=== Требования к заданиям ===
(a) Какую «пантомиму для детей» упоминает текст о фантазии в искусстве?
(b) Перескажите в виде краткого списка абзац текста о фантазии в искусстве, который начинается словами «Из всех видов человеческого искусства». Сохраните его основные факты.
(c) Продолжите текст о фантазии в искусстве, начав сразу после его последнего предложения.

----- Отрывок для чтения -----

Мало кто рискнет выполнить эту задачу. Но если все же рискнули и задача в какой–то степени решена, перед нами оказывается редкостное достижение Искусства — образец его повествовательной разновидности, по форме близкий самым древним и самым лучшим образцам фольклора.
Из всех видов человеческого искусства фантазия находит наилучшее в словах, в настоящей литературе. Для живописца, например, создать фантастический образ технически совсем несложно; рука сама стремится обогнать сознание, даже вообще обойтись без него{5}. В результате часто получается глупость или болезненный кошмар. Что касается драмы, очень жаль, что этот вид искусства обычно рассматривается как литературный род, хотя на деле принципиально отличается от литературы. Помимо этой неурядицы, тут налицо еще и недооценка фантазии. Это происходит, по крайней мере отчасти, из–за естественного стремления критиков превозносить тот род литературы или «творчества», который они сами предпочитают согласно своим собственным вкусам или в результате полученного образования. Так что положение с критикой в нашей стране, которая славится своей драматургией, и особенно произведениями У. Шекспира, похоже, становится все более драматичным. Драма естественным образом враждебна фантазии. Даже простейшая фантазия в спектакле, то есть в форме зрительных и слуховых образов, редко воплощена удачно. Фантастические образы не терпят лицедейства. У актеров, переодетых говорящими животными, может получиться либо довольно удачная имитация, либо шутовство, но никакой фантазии в их игре не будет. На мой взгляд, это хорошо видно на примере побочной ветви драмы — пантомимы. Чем она ближе к «инсценированной волшебной сказке», тем хуже. Терпеть ее можно, если сюжет и связанная с ним игра воображения представляют собой лишь остаточное обрамление для фарса, когда от зрителей никто не требует и не ждет никакой «веры» в происходящее в течение всего спектакля. Дело здесь, конечно, отчасти в том, что режиссеры вынуждены (или пытаются) использовать различные театральные механизмы, чтобы на сцене получилось хоть что–нибудь фантастическое или волшебное. Как–то раз я видел так называемую «пантомиму для детей». Это был «Кот в сапогах», поставленный целиком, включая даже превращение великана в мышь. Если бы механизмы для спектакля были подобраны более удачно, эта сцена либо привела зал в ужас, либо воспринималась как самое настоящее волшебство. На деле же, хотя сцена и сопровождалась замысловатыми световыми эффектами, зрителю, чтобы «подавить недоверие», пришлось бы этому недоверию выпустить кишки, повесить его и четвертовать.

----- Выдержки из данных -----

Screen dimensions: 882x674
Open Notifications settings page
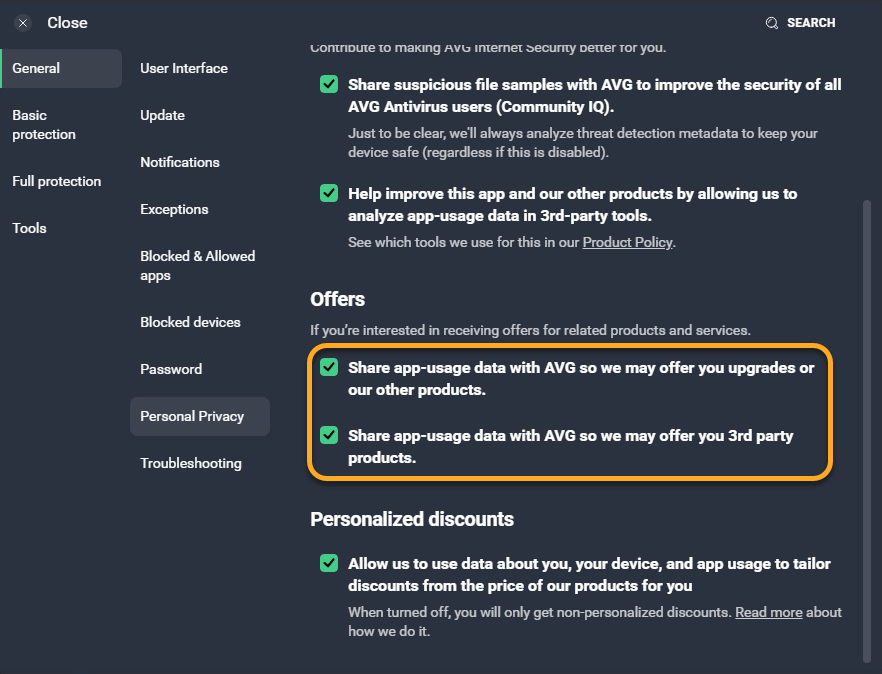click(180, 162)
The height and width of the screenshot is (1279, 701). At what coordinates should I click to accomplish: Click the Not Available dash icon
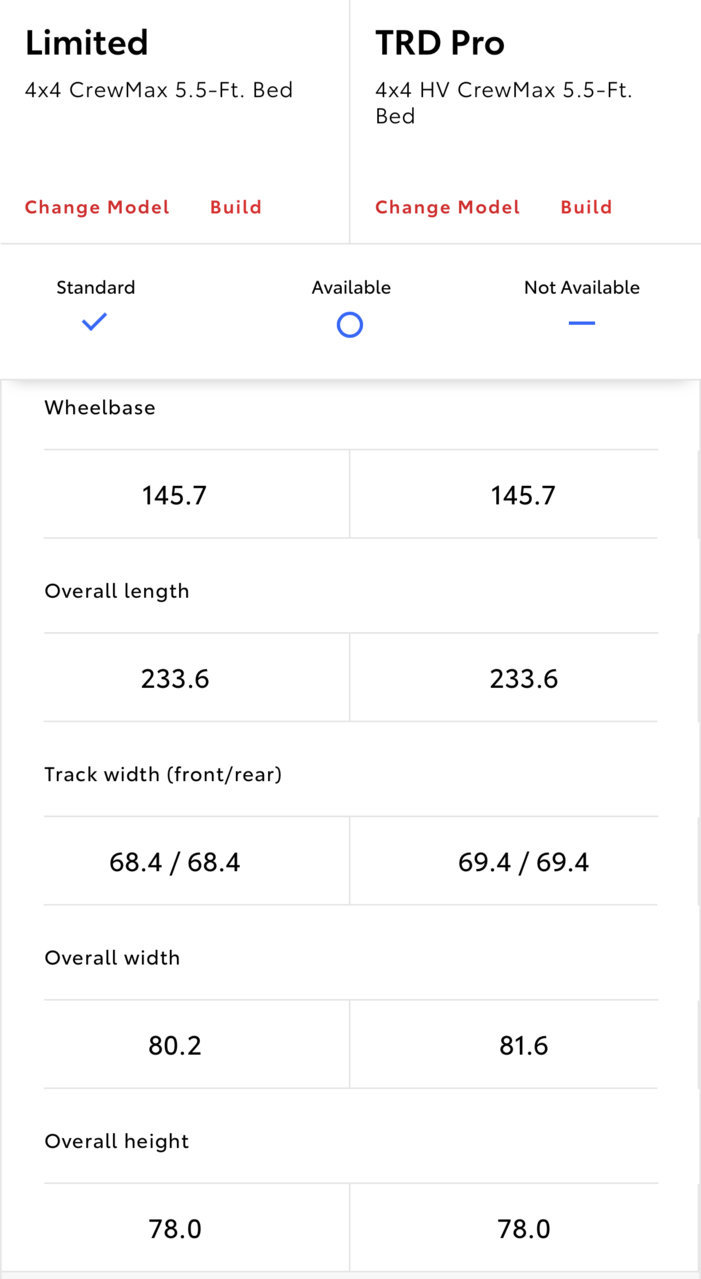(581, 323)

-----
----- Выдержки из данных -----

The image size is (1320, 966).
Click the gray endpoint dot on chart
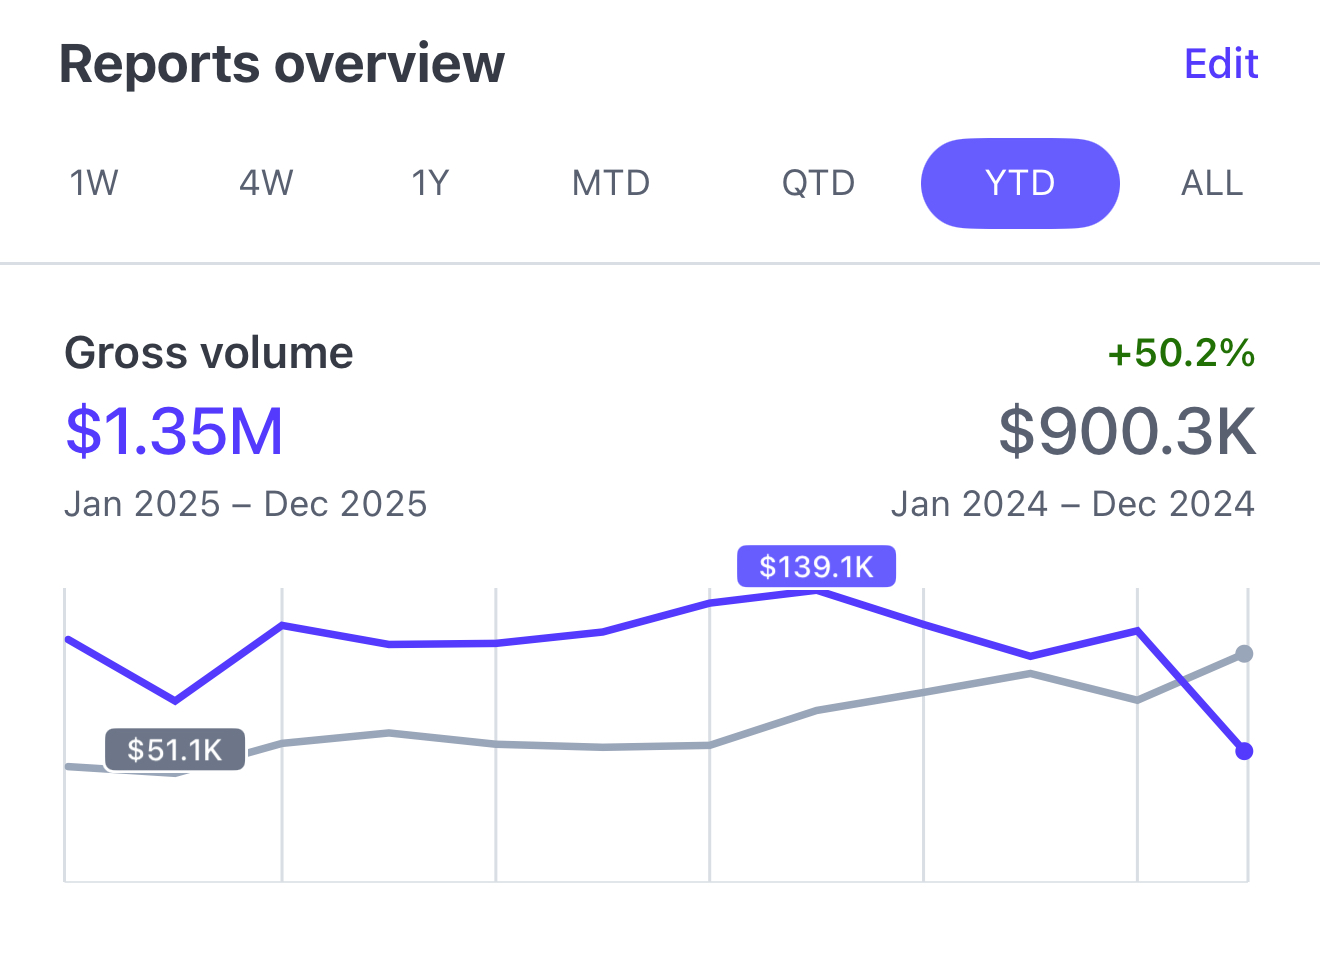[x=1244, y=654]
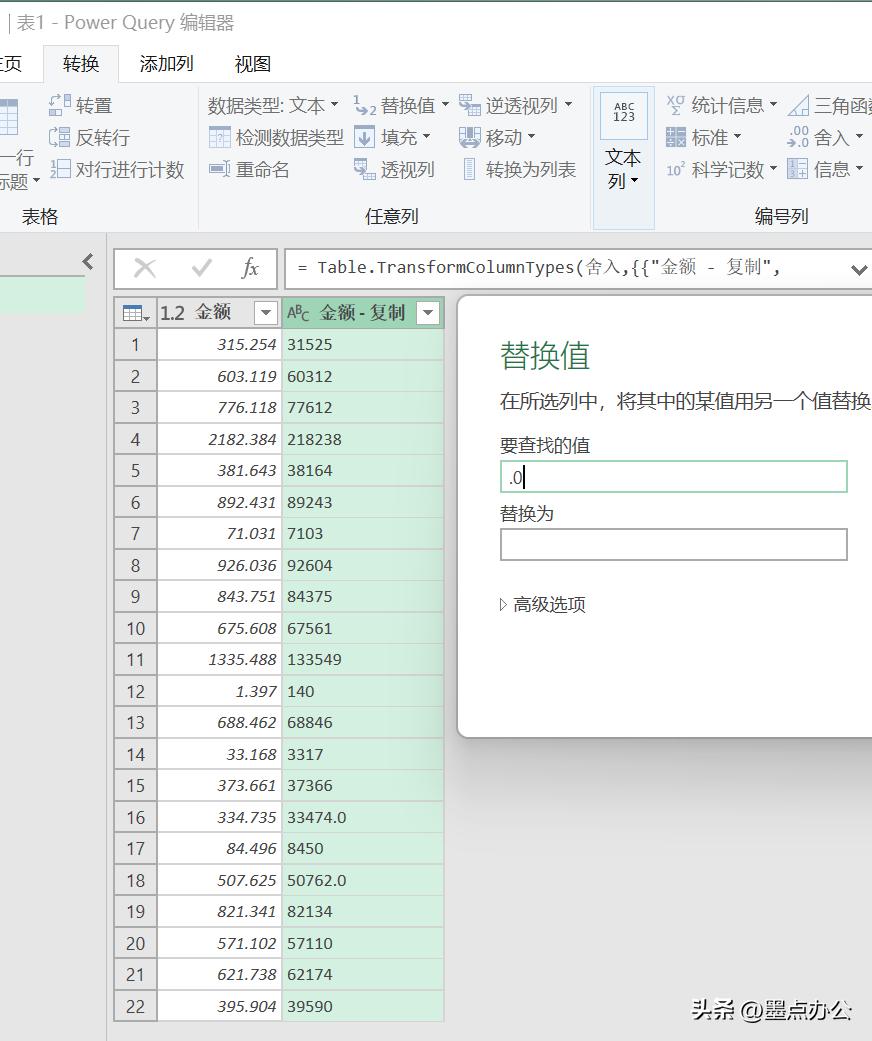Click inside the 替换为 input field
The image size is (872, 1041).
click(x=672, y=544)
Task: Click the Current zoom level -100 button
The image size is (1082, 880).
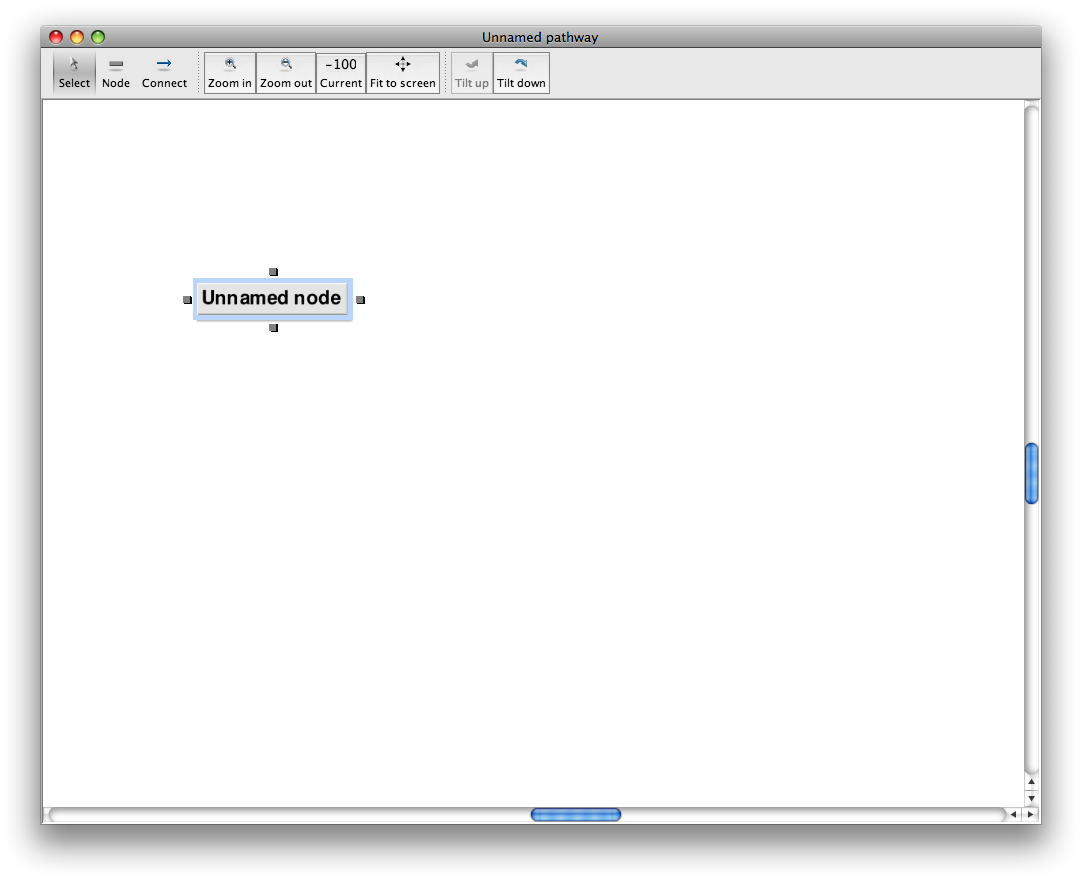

-----
----- Выдержки из данных -----

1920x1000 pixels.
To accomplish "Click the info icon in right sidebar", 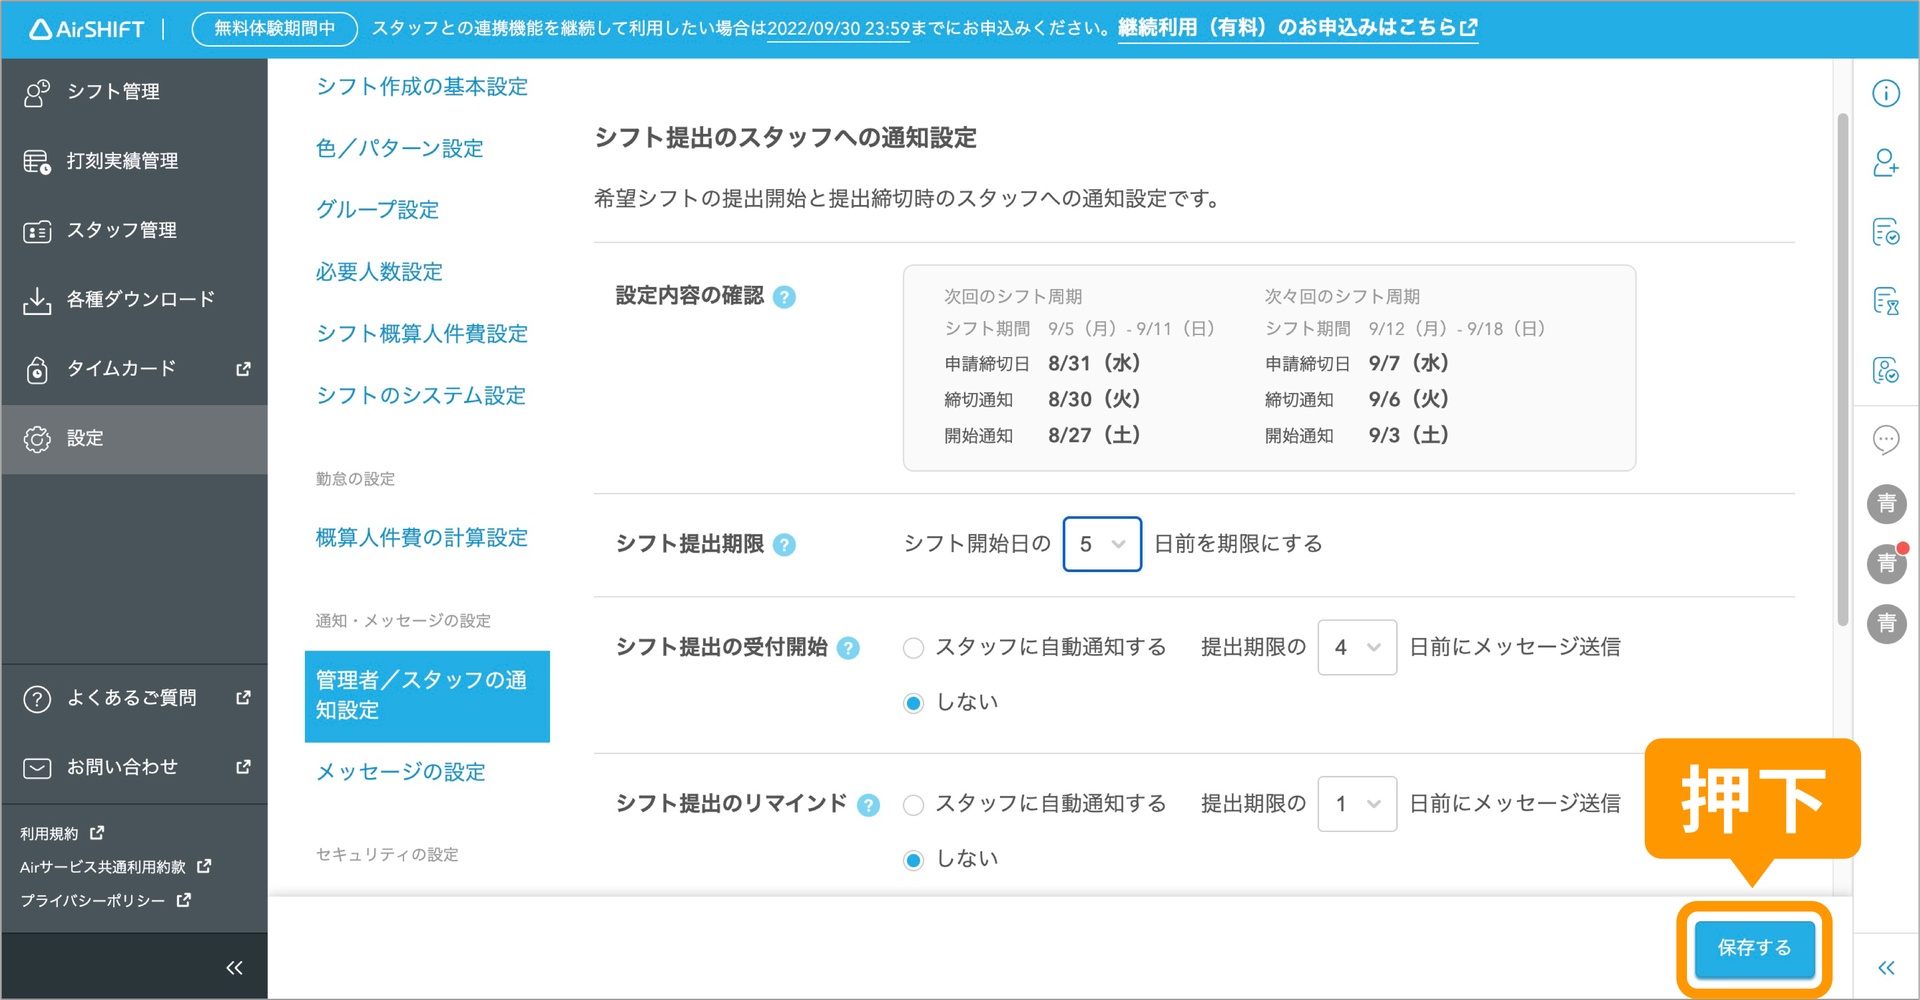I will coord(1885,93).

-----

=== Набор ответов ===
(a) «Кот в сапогах».

(b)
- Фантазия лучше всего воплощается в словах, то есть в настоящей литературе.
- Живописцу технически несложно создать фантастический образ, но часто получается глупость или болезненный кошмар.
- Драму обычно считают литературным родом, хотя она принципиально отличается от литературы. К тому же фантазию недооценивают.
- Отчасти причина в том, что критики превозносят тот род литературы, который предпочитают по своему вкусу или образованию. В стране, славящейся драматургией, особенно произведениями У. Шекспира, положение с критикой становится все более драматичным.
- Драма естественным образом враждебна фантазии, а фантастические образы не терпят лицедейства. Актеры в костюмах говорящих животных дают имитацию или шутовство, но не фантазию.
- Пантомима тем хуже, чем ближе она к «инсценированной волшебной сказке». Ее можно терпеть, если сюжет служит лишь обрамлением для фарса и от зрителей не ждут «веры».
- Режиссеры вынуждены прибегать к театральным механизмам. В постановке «Кота в сапогах» превращение великана в мышь сопровождалось замысловатыми световыми эффектами, но чтобы «подавить недоверие», зрителю пришлось бы этому недоверию выпустить кишки, повесить его и четвертовать.

(c)
Когда я читаю «Макбета», ведьмы выглядят вполне прилично: они играют определенную роль в повествовании и окружены дымкой мрачной значительности, хотя облик их, к сожалению, несколько опошлен — все–таки они, несчастные, ведьмы. Но в спектаклях они почти невыносимы и были бы совсем невыносимы, если бы меня не поддерживали воспоминания о том, какими они представляются при чтении. Мне говорят, что я бы смотрел на них иначе, если бы мыслил как человек шекспировской эпохи с ее охотой на ведьм и их публичными казнями. Но ведь это значит, что я должен воспринимать ведьм как реальность, весьма вероятную для нашего мира, иными словами, не как плод фантазии Шекспира. Это решающий аргумент. Похоже, что в драматическом произведении судьба у фантазии одна — раствориться в реальном мире или опуститься до шутовства, даже если автор драмы — сам великий Шекспир. Вместо трагедии «Макбет» ему следовало бы написать повесть, если бы достало мастерства и терпения на этот жанр.